READING TEXT:
'''

Partner acrobatics is won by reputation.
You might imagine skill and fitness are the limiting factors, but like most non-solo human endeavors, it hinges on collective commitment to a common goal.
Weak commitment is often the shoddy foundation sabotaging beautiful acrobatic movements built with hard-won skill and strength. And this hesitation is reasonable; when commitment might lead to catastrophic injuries, everyone should be picky.
But hesitation circles achievement in an unending dance. The first must recede for the later to make headway.
Tipping the scales between the two is reputation, which we drag into our shared doings like an inescapable (but sometimes obscurable) ball and chain. A good one buys commitment from others. A bad one repels. So powerful is rumor that buy-in may be achieved or forsworn before a meeting even takes place.
I’ve had potential business clients want to hire me without encountering my work. I’ve had acrobats from other states and countries come for coaching while swinging through Texas, though they’d never met me. How did they find me? Someone I’d never met saw me perform or teach once and told them about a move I do, or a ghost-writing client shared that I’d written “their words.” This is my reputation doing leg work for me, but it works the opposite way too. A bad reputation can sink almost any non-solo endeavor.
Reputation is magic. Reputation is wealth. Reputation is the key to many doors. And I find this very troubling, since reputation is the most unreliable thing of all.
Commitment vs Hesitation
Hesitate in acro and safe moves become dangerous. Hold back, and the human body will not balance no matter how hard you strain.
The top photo shows my friend Iffy and I halfway through a Human Turkish Getup, which is not a high-skill move by acro standards. It demands strength and shoulder mobility from the base and some core stability from the flyer, but limited technique.
And yet you’ll find flyers with strong cores who can’t fly the move because it requires commitment. The legs want to drag the body downward (where it’s safe). Only by arching and throwing the head and arms back is equilibrium achieved.

'''

ENTRIES SHOWN:
'''

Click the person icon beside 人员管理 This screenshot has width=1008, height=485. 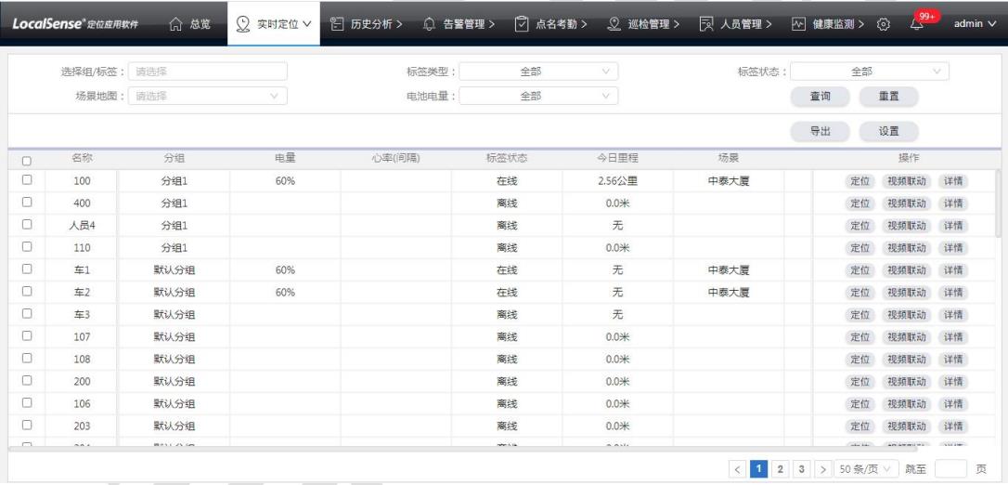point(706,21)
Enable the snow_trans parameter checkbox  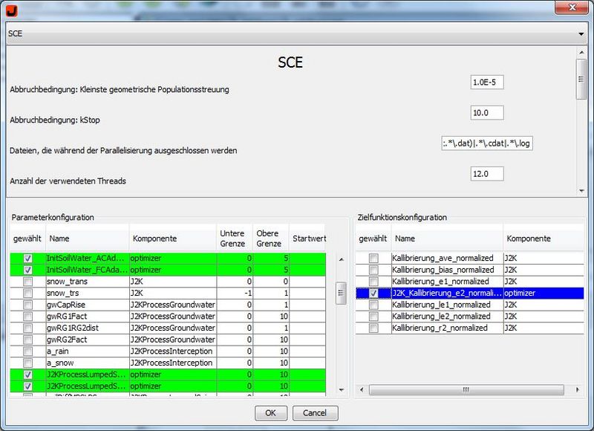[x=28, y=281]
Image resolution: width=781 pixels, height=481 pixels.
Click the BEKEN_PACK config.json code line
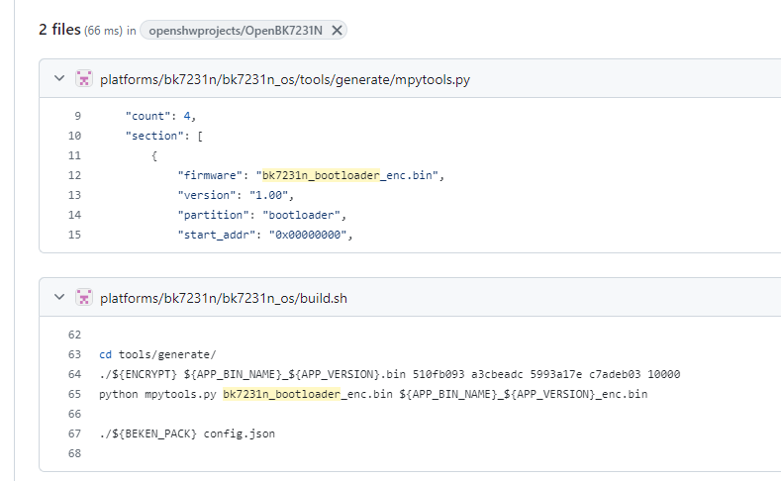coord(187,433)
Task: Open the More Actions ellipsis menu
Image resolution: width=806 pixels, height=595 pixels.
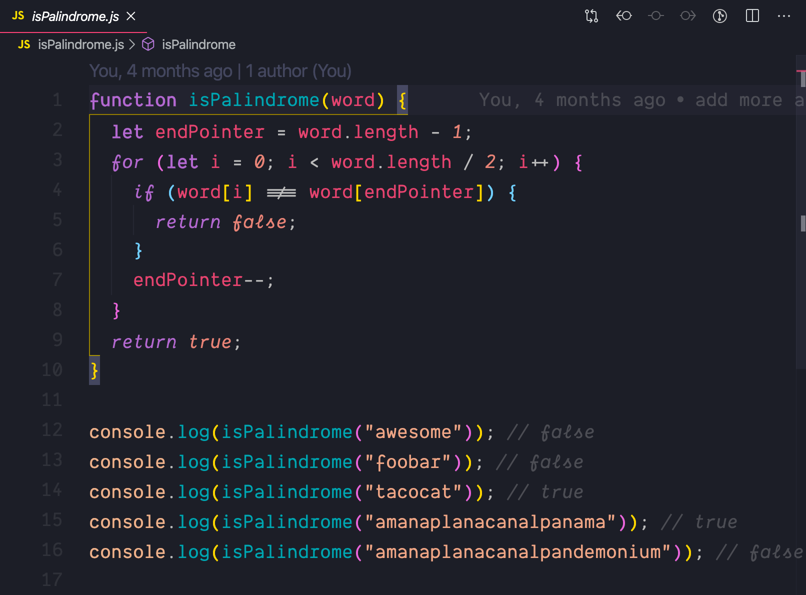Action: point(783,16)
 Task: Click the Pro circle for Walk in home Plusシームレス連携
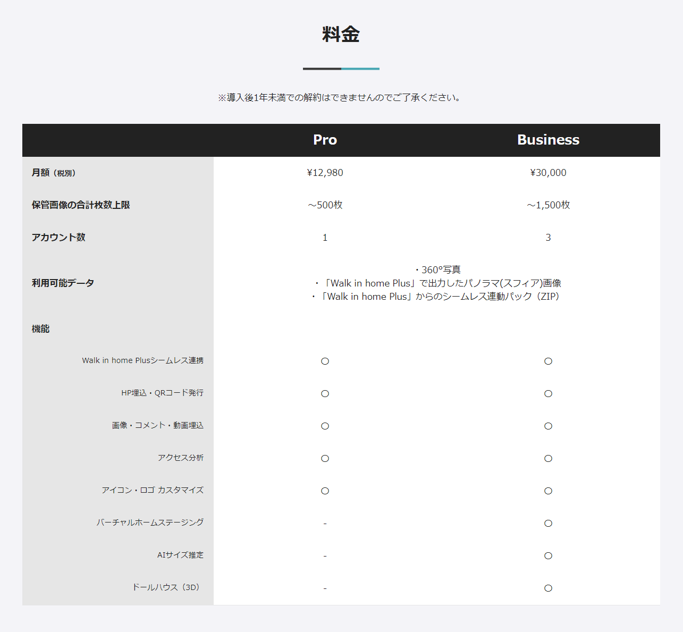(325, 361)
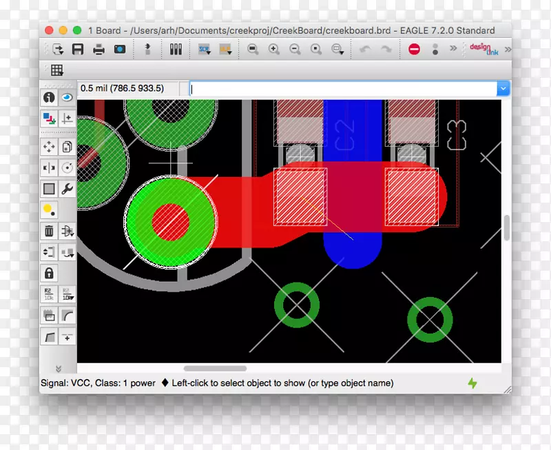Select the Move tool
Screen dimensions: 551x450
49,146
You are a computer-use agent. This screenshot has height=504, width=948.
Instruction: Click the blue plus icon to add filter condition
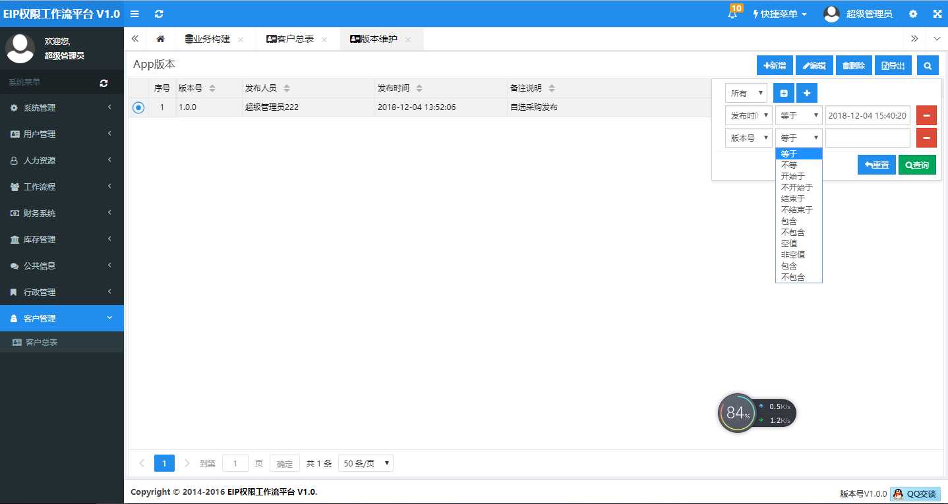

'''

THE TASKS:
a – Change "shoddy" to "flimsy" in the text on partner acrobatics, and write out that text from "Weak commitment is" to "should be picky." with the change made.
b – Carry on the text on partner acrobatics from the point where it stops.

SOLVED PROBLEMS:
a –
Weak commitment is often the flimsy foundation sabotaging beautiful acrobatic movements built with hard-won skill and strength. And this hesitation is reasonable; when commitment might lead to catastrophic injuries, everyone should be picky.

b –
But most people have an aversion to this vulnerable position. If the base messes up at the top of the move, the flyer will plunge head first toward the ground from eight feet up. Only by turning down anxiety and trusting will the move succeed. But when trusting, disaster looms.
Similarly, the aptly named “death drop”, starts with the flyer handstanding on the base’s hands (hand-to-hand). They’re tossed, plunge downward, and are snatched from the air by the hips before their head hits the ground. If the base knows what they’re doing and the flyer is committed, it’s very safe. The crowd gasps, then cheers. Everyone goes home happy.
If the flyer doesn’t commit and try to “move themselves,” to safety, aka, flail around in the air, disasters are possible.
In acro, business, war, and most relationships, this dynamic reigns. At the very least, a lack of commitment will keep everyone spinning their wheels. At the worst, lives and fortunes are on the line. Reputational victories matter.
Building Reputation:
I’ve been thinking about reputation because my eight-year amateur acro partnership with my friend Iffy is coming to a close, or at least shifting to a new intermittent phase. She’s moving away at the end of the year, and I’m feeling a bit nostalgic and sad.
We’ve taught, performed, and had fun together pretty seamlessly in a dynamic where egoic conflict, injuries, and bickering often drive partnerships toward the rocks.
Beyond better-than-average communication and random compatibility, I think there’s something specific at the heart of our successful partnership: Iffy knows I’d see my body smashed to ruin before I let anything happen to her.
In fact, I find it uncomfortable how much she trusts me. She has a higher opinion of my abilities than I do. Her trust makes me want to be better, and I think I am better because of it.
But my dedication to protecting Iffy’s mortal coil isn’t a universal priority in acro, as Iffy will tell you. She’s picky about who she’ll work with because many bases treat her like a prestige object to be tossed around so they can look cool. She’s hit the ground hard many times. She’s been injured, sometimes in ways that were almost very bad. Flyers learn to be cautious or they won’t be flying for long, and being cautious means playing the reputation assessment game.
You don’t need to look far in acro to see the cost of bad reputations. A base I know is having trouble finding skilled partners to work with, but his own skill and safety aren’t the issue. He gained a reputation for trying to sleep with a few too many flyers, and for botching those relationships. Word gets around. He seems to be turning over a new leaf, and I expect his reputation will recover. Time and consistency have power, but it’s not always so simple.
Reputation Is a Wild Animal:
“…each man is worth just as much as the things he cares about.”
— Marcus Aurelius, Meditations, 7.3
Reputation is a wild animal. You can try to tame it. You can be consistent, ethical, and well-intentioned. But some day, it may decide to maul you on a whim.
Reputation is correlated with reality, but often wildly off base. Fate and those with malicious intent skewer reputations with ease.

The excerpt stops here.